But the geographic distribution of the marches also echoed November’s election results, in which Hillary Clinton lost the Electoral College despite receiving almost 3 million more votes than Trump nationwide. About 80 percent of march attendees were in states that Clinton won, and a disproportionate number were in major cities. So if the marches were a reminder of the depth of opposition to Trump — unprecedented for a president so early in his term — they also reflected Democrats’ need to expand the breadth of their coalition if they are to make a comeback in 2018 and 2020.
Silver then proceeds to analyze the marches in terms of geography. The marches overwhelming took place in big cities, in states Clinton won, and reflect an urban versus rural divide that defined the election. Silver has very faint praise for the overall import of the Pink Revolution:
Like the early tea partiers, some of the people who turned out on Saturday will turn into organizers, fundraisers and influential voices in their communities, and some of them will even become candidates for office. The Democratic Party needs broader geographic appeal than what it has right now. But turning out 3 million people one day after the new president is inaugurated is a pretty good start.

[Stored items]

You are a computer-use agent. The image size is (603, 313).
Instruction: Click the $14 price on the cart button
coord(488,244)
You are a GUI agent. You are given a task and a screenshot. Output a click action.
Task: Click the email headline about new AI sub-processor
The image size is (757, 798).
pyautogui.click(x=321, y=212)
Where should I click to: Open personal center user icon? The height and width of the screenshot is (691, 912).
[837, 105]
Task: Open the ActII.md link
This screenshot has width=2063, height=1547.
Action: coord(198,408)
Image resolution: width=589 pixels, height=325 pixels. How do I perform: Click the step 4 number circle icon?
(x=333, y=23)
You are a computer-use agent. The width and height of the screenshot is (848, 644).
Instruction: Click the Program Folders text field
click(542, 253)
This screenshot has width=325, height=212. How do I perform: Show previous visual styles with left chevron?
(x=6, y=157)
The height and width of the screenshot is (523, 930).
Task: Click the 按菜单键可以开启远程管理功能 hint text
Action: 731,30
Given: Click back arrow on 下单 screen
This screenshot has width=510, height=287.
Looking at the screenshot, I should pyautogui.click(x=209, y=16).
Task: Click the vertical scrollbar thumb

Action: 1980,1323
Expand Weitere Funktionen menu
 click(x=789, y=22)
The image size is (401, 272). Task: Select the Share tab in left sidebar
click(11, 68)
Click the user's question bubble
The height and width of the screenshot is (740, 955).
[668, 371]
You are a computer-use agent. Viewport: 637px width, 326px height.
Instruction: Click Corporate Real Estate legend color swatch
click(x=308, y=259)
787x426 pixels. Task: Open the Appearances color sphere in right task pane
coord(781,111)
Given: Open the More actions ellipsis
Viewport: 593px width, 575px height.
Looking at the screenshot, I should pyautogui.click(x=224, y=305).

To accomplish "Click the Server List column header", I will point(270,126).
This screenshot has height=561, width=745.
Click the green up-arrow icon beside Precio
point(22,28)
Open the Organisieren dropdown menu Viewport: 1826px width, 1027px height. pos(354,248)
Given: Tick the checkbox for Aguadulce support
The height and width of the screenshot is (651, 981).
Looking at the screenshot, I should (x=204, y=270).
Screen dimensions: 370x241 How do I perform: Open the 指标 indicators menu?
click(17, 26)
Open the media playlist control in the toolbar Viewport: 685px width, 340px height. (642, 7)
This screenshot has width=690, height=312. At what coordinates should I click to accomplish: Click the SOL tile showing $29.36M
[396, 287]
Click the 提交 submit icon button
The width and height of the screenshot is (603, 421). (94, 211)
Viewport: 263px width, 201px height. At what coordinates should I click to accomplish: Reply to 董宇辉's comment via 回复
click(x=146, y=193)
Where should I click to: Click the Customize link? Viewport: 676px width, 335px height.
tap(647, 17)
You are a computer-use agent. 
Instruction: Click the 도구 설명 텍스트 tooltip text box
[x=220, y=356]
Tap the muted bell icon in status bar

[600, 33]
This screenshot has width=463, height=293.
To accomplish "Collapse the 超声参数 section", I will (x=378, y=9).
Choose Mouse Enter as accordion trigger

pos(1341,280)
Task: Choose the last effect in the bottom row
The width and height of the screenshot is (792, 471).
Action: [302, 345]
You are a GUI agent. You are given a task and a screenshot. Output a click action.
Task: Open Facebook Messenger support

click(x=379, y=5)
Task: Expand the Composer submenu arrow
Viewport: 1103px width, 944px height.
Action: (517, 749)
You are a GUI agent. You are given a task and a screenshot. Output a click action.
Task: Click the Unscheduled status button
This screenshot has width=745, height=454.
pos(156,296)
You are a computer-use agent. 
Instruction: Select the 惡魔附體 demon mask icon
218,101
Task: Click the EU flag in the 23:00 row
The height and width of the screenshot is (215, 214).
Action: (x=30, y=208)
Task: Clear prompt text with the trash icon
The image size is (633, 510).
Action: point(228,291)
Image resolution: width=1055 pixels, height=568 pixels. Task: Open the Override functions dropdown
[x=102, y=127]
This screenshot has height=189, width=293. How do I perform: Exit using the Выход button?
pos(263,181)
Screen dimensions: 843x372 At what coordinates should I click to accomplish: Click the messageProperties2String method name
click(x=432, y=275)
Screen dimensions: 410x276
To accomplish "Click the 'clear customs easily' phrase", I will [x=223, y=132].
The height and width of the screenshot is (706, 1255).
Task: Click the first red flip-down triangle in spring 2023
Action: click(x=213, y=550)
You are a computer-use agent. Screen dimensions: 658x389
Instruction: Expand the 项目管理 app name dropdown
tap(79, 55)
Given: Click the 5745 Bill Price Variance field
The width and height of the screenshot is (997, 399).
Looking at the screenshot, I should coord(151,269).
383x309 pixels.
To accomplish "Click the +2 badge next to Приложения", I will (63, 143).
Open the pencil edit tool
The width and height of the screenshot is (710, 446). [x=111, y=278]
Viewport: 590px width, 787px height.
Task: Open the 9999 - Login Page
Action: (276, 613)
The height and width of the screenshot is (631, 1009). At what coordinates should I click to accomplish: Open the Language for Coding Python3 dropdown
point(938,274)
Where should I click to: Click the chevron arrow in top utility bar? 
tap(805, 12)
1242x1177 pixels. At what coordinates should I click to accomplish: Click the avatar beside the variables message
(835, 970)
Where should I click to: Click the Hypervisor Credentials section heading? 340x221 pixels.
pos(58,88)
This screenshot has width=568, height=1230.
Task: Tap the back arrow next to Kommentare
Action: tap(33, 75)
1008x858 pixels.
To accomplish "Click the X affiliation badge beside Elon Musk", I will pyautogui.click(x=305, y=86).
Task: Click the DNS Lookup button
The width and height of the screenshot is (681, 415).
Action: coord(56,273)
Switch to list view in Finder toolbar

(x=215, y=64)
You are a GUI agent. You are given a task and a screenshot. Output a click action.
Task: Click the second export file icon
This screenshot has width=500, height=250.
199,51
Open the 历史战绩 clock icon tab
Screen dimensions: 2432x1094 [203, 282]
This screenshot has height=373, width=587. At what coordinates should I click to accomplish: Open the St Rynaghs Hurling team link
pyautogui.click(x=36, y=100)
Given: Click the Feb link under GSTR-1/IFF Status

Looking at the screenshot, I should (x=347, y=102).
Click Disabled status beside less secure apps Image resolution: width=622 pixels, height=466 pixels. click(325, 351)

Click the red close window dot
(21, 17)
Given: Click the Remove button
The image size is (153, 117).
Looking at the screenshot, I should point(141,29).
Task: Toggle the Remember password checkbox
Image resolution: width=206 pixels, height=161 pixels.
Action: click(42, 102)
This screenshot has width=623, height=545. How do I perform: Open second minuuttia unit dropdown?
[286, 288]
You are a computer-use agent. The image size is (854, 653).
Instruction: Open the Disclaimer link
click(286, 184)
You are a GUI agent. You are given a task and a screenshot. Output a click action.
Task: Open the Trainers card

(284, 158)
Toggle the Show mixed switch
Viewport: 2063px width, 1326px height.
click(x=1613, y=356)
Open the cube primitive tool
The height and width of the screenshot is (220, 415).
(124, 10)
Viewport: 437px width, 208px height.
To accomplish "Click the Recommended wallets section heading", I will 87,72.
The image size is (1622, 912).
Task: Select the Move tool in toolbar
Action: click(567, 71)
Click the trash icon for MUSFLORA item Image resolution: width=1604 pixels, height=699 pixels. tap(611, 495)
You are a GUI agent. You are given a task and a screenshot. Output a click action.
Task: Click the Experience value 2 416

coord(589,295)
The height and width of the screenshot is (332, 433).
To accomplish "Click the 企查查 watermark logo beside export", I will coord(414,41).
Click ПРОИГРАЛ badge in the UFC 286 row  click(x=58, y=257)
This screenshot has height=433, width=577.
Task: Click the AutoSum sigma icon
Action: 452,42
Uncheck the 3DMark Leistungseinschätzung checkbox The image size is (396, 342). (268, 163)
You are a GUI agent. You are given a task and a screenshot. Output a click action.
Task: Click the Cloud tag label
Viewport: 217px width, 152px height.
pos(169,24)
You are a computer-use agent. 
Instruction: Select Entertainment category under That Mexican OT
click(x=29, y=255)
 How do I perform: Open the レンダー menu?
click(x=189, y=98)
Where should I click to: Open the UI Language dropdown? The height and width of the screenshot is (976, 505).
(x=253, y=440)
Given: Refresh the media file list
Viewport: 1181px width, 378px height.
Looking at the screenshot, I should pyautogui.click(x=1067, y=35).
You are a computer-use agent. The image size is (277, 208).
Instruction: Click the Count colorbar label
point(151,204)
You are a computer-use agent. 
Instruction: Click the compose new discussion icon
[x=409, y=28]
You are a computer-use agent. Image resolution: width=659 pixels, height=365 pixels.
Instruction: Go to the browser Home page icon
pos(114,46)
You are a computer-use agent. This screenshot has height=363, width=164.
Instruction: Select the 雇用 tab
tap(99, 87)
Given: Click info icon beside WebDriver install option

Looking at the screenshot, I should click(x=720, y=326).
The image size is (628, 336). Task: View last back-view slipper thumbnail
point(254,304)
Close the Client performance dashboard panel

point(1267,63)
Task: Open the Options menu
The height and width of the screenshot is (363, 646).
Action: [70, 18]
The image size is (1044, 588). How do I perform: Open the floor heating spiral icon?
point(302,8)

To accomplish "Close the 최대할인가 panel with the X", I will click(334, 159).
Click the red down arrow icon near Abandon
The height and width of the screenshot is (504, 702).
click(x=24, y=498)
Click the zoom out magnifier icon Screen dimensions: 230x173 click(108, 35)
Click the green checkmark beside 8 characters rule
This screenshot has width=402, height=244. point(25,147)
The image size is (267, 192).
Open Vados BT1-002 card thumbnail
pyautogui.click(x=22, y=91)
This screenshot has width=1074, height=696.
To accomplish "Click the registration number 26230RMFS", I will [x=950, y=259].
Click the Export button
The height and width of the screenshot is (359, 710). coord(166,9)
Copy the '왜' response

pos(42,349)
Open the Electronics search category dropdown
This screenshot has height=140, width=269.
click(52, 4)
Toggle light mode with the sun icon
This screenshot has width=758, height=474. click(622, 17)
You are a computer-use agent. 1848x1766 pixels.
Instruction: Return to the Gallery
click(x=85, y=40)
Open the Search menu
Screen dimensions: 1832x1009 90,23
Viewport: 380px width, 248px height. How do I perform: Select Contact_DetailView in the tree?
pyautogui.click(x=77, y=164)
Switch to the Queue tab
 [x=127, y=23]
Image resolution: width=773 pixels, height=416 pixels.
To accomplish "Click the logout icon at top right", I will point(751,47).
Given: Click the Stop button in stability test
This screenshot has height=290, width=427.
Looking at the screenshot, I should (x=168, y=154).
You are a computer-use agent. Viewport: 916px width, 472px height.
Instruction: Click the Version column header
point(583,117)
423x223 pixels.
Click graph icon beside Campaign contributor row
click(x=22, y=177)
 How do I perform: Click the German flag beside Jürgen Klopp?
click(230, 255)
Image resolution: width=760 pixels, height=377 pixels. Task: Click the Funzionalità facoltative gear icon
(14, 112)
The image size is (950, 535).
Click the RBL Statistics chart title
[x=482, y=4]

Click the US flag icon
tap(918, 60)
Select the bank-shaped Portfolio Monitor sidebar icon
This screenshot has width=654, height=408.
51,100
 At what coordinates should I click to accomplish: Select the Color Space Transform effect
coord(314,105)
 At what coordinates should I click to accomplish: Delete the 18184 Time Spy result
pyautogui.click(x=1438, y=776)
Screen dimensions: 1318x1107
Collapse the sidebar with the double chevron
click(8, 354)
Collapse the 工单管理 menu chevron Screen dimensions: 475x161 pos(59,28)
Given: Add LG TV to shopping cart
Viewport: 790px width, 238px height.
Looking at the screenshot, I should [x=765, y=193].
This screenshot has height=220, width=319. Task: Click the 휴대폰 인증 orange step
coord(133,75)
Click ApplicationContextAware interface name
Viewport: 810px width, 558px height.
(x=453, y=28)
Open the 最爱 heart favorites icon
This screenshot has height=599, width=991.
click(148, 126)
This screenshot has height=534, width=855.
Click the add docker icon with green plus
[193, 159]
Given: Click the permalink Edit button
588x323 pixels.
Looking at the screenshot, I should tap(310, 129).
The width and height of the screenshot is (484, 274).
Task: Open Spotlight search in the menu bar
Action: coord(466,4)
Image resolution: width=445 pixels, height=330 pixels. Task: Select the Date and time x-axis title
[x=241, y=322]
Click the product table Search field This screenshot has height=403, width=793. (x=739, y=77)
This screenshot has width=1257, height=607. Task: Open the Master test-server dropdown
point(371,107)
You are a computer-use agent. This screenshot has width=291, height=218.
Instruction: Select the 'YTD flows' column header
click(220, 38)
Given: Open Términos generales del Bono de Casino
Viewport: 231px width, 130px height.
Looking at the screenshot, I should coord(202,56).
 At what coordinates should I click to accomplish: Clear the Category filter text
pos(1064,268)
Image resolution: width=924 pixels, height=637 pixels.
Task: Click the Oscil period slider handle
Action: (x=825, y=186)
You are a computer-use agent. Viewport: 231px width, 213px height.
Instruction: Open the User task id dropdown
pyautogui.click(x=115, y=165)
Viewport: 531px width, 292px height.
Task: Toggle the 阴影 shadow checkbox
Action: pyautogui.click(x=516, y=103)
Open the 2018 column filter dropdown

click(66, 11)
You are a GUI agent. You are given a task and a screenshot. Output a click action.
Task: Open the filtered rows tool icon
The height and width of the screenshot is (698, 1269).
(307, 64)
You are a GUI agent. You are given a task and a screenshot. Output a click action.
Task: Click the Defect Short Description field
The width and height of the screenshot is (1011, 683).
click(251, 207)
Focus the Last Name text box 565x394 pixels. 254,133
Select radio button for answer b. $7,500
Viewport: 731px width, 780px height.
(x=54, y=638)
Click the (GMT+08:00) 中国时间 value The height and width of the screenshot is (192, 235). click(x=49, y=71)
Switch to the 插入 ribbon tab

- [What to work on]:
**A)** In the passage about the marches, what share of march attendees were in states that Clinton won?
**B)** Reproduce word for word the part of the passage about the marches starting at "But the geographic" and ending at "2018 and 2020.".

- [Expected outputs]:
**A)** About 80 percent.

**B)**
But the geographic distribution of the marches also echoed November’s election results, in which Hillary Clinton lost the Electoral College despite receiving almost 3 million more votes than Trump nationwide. About 80 percent of march attendees were in states that Clinton won, and a disproportionate number were in major cities. So if the marches were a reminder of the depth of opposition to Trump — unprecedented for a president so early in his term — they also reflected Democrats’ need to expand the breadth of their coalition if they are to make a comeback in 2018 and 2020.